The ability to plug any power source (a solar panel, a diesel generator, a car battery, etc.) into a computer and have it "just work" would be awfully handy, and greatly expands the types of conditions under which the XO can be used. While the XO is already designed to accept a range of power inputs (11-20V), anything that can be done to extend that range would help; in particular, some types of power sources a child might want to use (human power, animal power, car batteries, solar panels) can fall outside that range or have current spikes greater than the XO's power circuitry can handle.

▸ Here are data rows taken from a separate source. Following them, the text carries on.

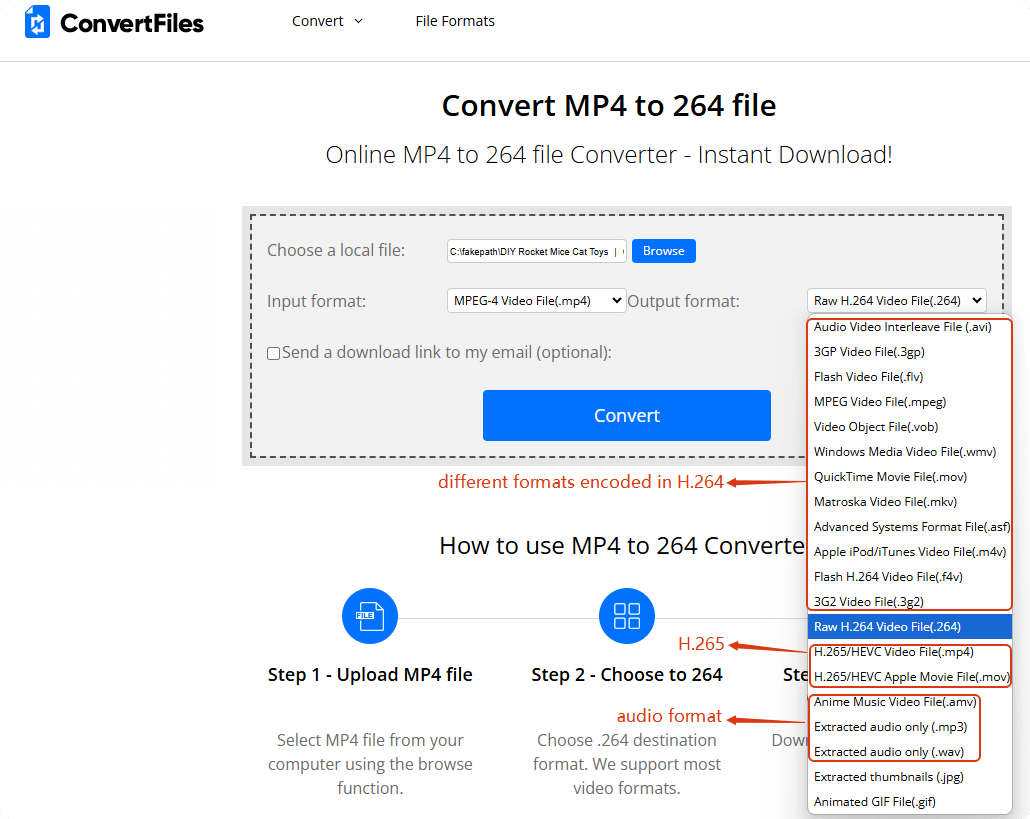Screen dimensions: 1030x819
Task: Pick Extracted thumbnails (.jpg) option
Action: pyautogui.click(x=888, y=777)
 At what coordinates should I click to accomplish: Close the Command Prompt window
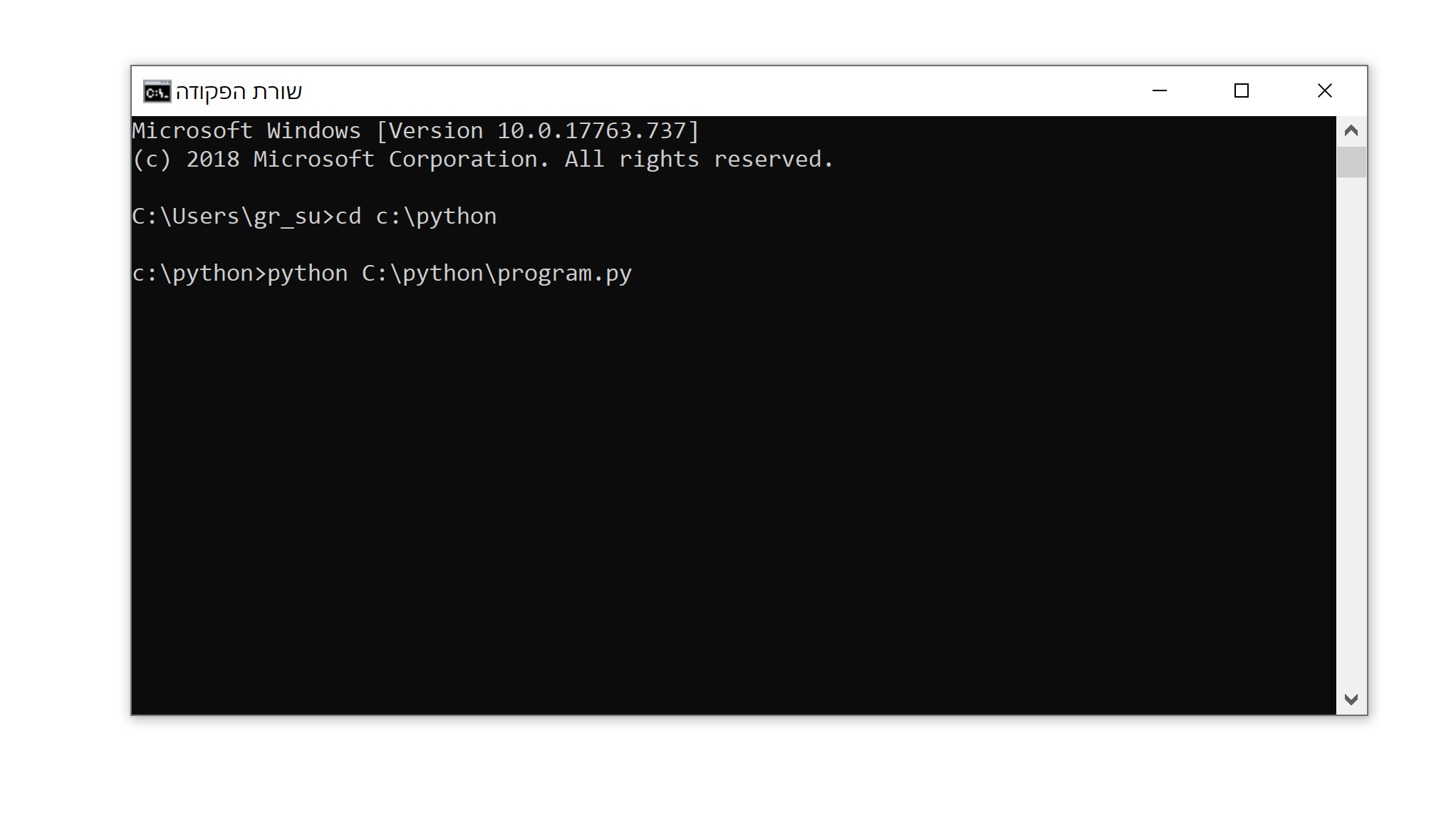click(x=1325, y=90)
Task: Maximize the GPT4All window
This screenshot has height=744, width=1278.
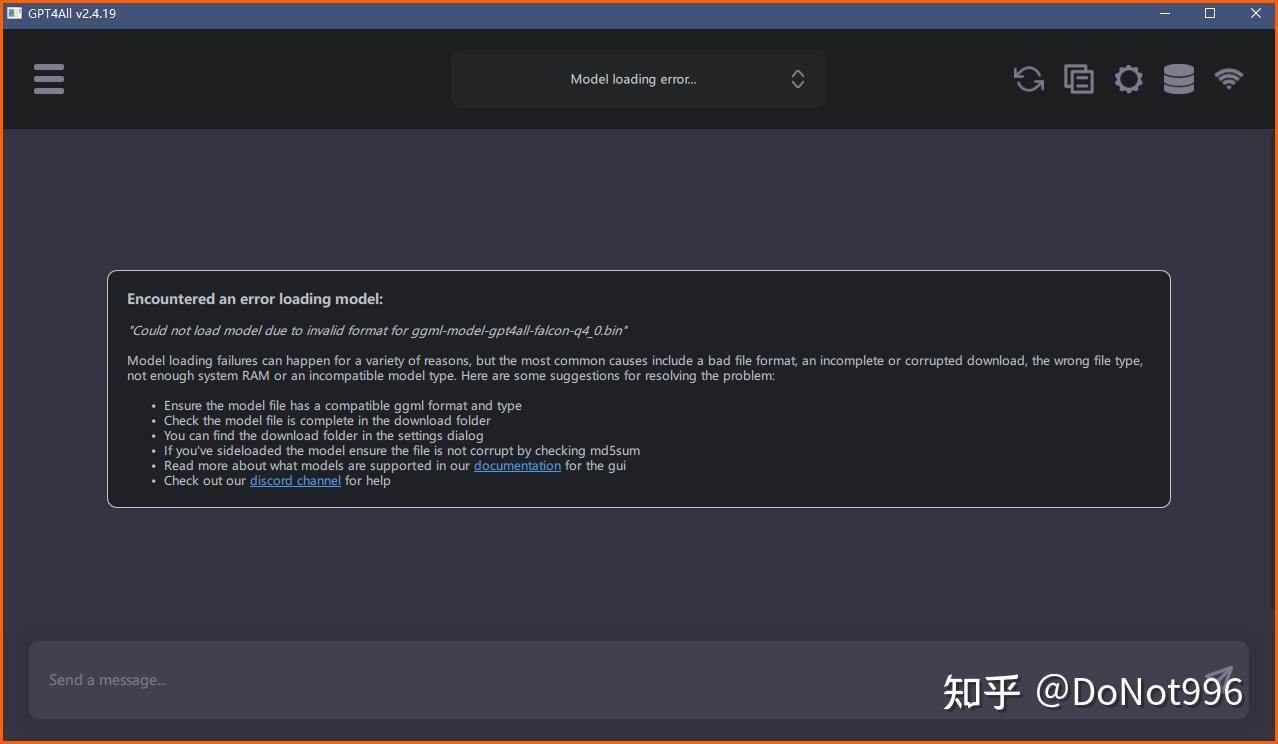Action: [x=1209, y=13]
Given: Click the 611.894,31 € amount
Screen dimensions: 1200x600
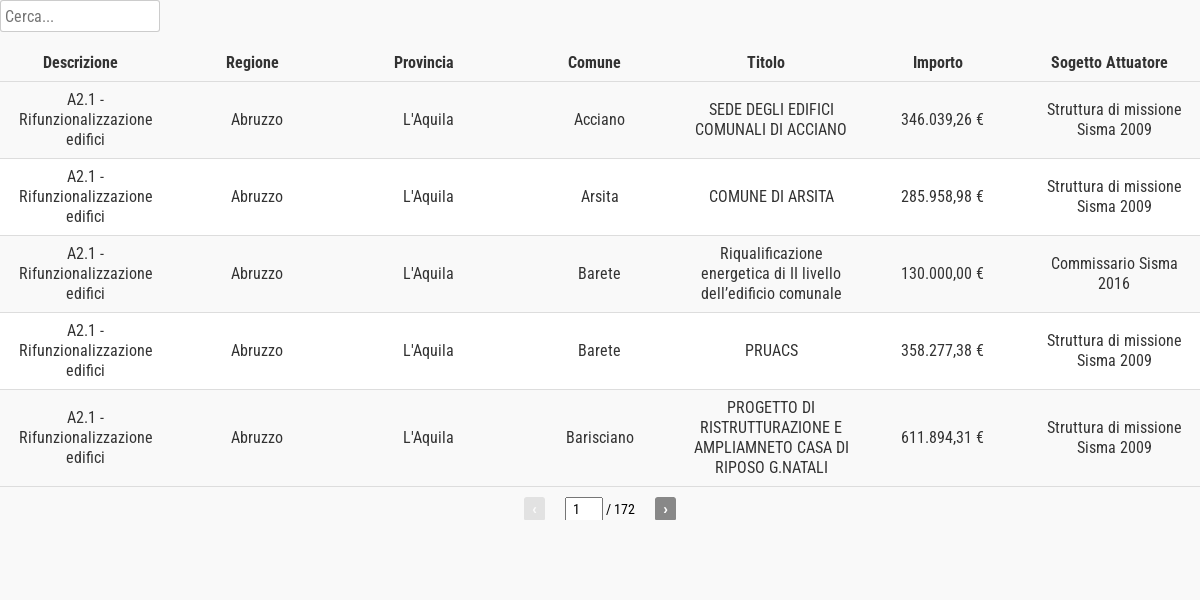Looking at the screenshot, I should click(942, 438).
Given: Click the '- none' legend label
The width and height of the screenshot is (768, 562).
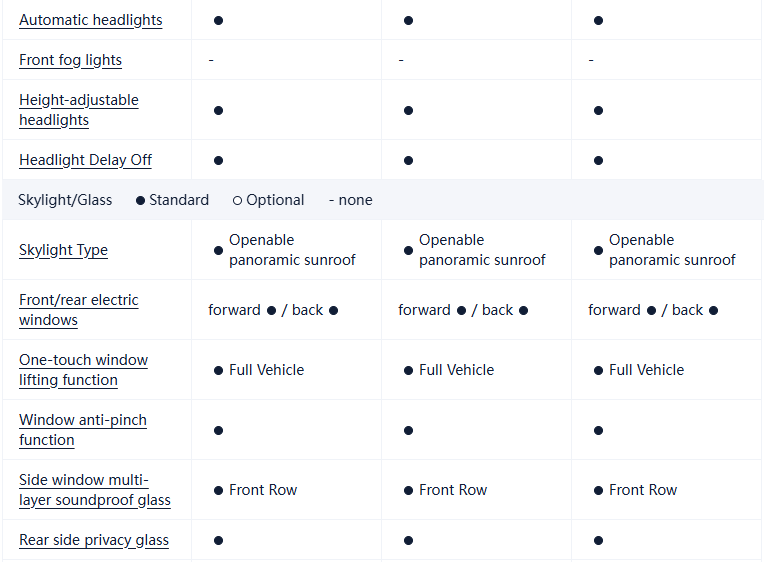Looking at the screenshot, I should (x=350, y=200).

We're building a voltage regulator that will help people using off-grid power peripherals for the XO. It's a device that sits between the laptop and a power source, takes in whatever random power input it's given (within limits - but very broad limits), and gives you two things: an 18V, 0.944A output to charge your XO by, and an "overflow" output of excess wattage which can be dumped into a battery, a motor, or (in the default worst case) a dissipator/heatsink. (Hey, it's better than frying your laptop.) To mangle the earlier analogy, it's like a magic hat that enables you to eat red, green, and blue fruit instead of just purple fruit when you put it on.
We used this information on possible power input to guide out input requirements for the voltage regulator:
|Attribute||Bicycle Power [David Gordon Wilson. "Bicycling Science: Third Edition" The MIT Press. Cambridge, MA. 2004]||Cow Power ||Solar Power ||Car Battery|
|Voltage||~15V steady, 60V max||12V steady||14-17V steady||12.7V steady|
|Current||20A max||10A steady||0.35-3.6A steady||Adjustable|
|Power||40-200W steady, 400W max||~120W steady||5-60W steady||-|
Steady State Requirements
- (single) XO power input - ideal is 18V at 0.944A. (Laptop can accept 17W maximum, 11-25V and 2Amax but lower current = lower resistance losses.)
- "overflow" wattage should get switched out to another place - by default some sort of dissipator (whonkin' power resistors with a big heatsink?) that's easily bypassed in favor of something useful like a battery.
VR IC support
These are the parts that are needed to utilize the L200 IC. Circuit diagram coming soon.
These are the parts that are needed to do the "overflow" output appropriately - given N volts at M amps, it should split it into 18V/0.944A and whatever-else-is-left. Note: There are undoubtedly better terms for this. I can't think of them at the moment.
- Crowbar (zener?)
- Big Whonkin' Fuse (not actually a good idea as it would render everything nonfunctional, and need to be replaced, but included for completeness.)
Current spike handler
Whenever we have input from a generator (human/animal power), we're going to have a huge current spike at the beginning that will be appreciably higher than the steady-state current input from that power source. Need a way to handle it.
The current recommended voltage regulator is a L200.
- Digikey: 497-1382-5-ND ($1.92 USD each when purchased individually)
- datasheet (pdf)
- application notes (pdf)
- can handle up to 60V, which is around the surge you'd expect when you start up a human-powered source (for instance, the spike from a bike-power generator when you start to pedal)
- what is its behavior at spikes over 60V? constant input?